(Stored items from a collection)
====

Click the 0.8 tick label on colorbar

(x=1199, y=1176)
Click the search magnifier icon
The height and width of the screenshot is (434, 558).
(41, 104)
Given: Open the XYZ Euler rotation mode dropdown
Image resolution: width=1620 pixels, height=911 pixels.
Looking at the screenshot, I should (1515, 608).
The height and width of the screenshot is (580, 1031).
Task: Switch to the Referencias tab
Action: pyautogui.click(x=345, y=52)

====

### EXERCISE DESCRIPTION
Your answer should be the lines from the one containing "Image resolution: width=1620" to the end of the entries above, restated exactly and alone.

### TASK SOLUTION
Image resolution: width=1620 pixels, height=911 pixels.
Looking at the screenshot, I should (1515, 608).
The height and width of the screenshot is (580, 1031).
Task: Switch to the Referencias tab
Action: pyautogui.click(x=345, y=52)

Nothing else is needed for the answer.